# Problem
Character for character, reproduce every entry below.
===== Data extract
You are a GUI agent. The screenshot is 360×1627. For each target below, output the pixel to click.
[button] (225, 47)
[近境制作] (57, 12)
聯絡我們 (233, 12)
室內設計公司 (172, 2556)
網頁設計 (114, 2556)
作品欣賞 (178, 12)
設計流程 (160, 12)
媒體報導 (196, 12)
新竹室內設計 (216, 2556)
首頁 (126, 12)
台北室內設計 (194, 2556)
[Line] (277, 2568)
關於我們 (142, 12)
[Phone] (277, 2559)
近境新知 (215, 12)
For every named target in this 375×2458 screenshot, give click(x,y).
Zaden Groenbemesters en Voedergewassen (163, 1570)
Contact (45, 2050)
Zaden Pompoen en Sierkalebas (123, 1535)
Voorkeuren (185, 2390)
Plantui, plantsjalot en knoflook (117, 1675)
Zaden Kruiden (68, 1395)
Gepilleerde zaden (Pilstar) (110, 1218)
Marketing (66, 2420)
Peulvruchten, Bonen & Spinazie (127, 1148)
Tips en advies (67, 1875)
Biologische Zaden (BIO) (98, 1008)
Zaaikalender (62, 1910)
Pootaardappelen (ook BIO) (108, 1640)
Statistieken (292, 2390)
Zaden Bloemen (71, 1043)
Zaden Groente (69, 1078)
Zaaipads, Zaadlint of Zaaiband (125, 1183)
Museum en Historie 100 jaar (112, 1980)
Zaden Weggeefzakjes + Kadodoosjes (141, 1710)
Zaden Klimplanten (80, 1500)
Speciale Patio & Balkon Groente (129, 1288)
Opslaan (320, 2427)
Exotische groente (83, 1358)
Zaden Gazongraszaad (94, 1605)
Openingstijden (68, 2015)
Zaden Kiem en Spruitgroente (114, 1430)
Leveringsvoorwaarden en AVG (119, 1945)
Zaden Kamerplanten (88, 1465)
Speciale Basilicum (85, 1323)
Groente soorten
==========
# Task answer
You are a GUI agent. The screenshot is 360×1627. For each target below, output the pixel to click.
[button] (225, 47)
[近境制作] (57, 12)
聯絡我們 (233, 12)
室內設計公司 (172, 2556)
網頁設計 (114, 2556)
作品欣賞 (178, 12)
設計流程 (160, 12)
媒體報導 (196, 12)
新竹室內設計 (216, 2556)
首頁 (126, 12)
台北室內設計 (194, 2556)
[Line] (277, 2568)
關於我們 (142, 12)
[Phone] (277, 2559)
近境新知 (215, 12)
For every named target in this 375×2458 screenshot, give click(x,y).
Zaden Groenbemesters en Voedergewassen (163, 1570)
Contact (45, 2050)
Zaden Pompoen en Sierkalebas (123, 1535)
Voorkeuren (185, 2390)
Plantui, plantsjalot en knoflook (117, 1675)
Zaden Kruiden (68, 1395)
Gepilleerde zaden (Pilstar) (110, 1218)
Marketing (66, 2420)
Peulvruchten, Bonen & Spinazie (127, 1148)
Tips en advies (67, 1875)
Biologische Zaden (BIO) (98, 1008)
Zaaikalender (62, 1910)
Pootaardappelen (ook BIO) (108, 1640)
Statistieken (292, 2390)
Zaden Bloemen (71, 1043)
Zaden Groente (69, 1078)
Zaaipads, Zaadlint of Zaaiband (125, 1183)
Museum en Historie 100 jaar (112, 1980)
Zaden Weggeefzakjes + Kadodoosjes (141, 1710)
Zaden Klimplanten (80, 1500)
Speciale Patio & Balkon Groente (129, 1288)
Opslaan (320, 2427)
Exotische groente (83, 1358)
Zaden Gazongraszaad (94, 1605)
Openingstijden (68, 2015)
Zaden Kiem en Spruitgroente (114, 1430)
Leveringsvoorwaarden en AVG (119, 1945)
Zaden Kamerplanten (88, 1465)
Speciale Basilicum (85, 1323)
Groente soorten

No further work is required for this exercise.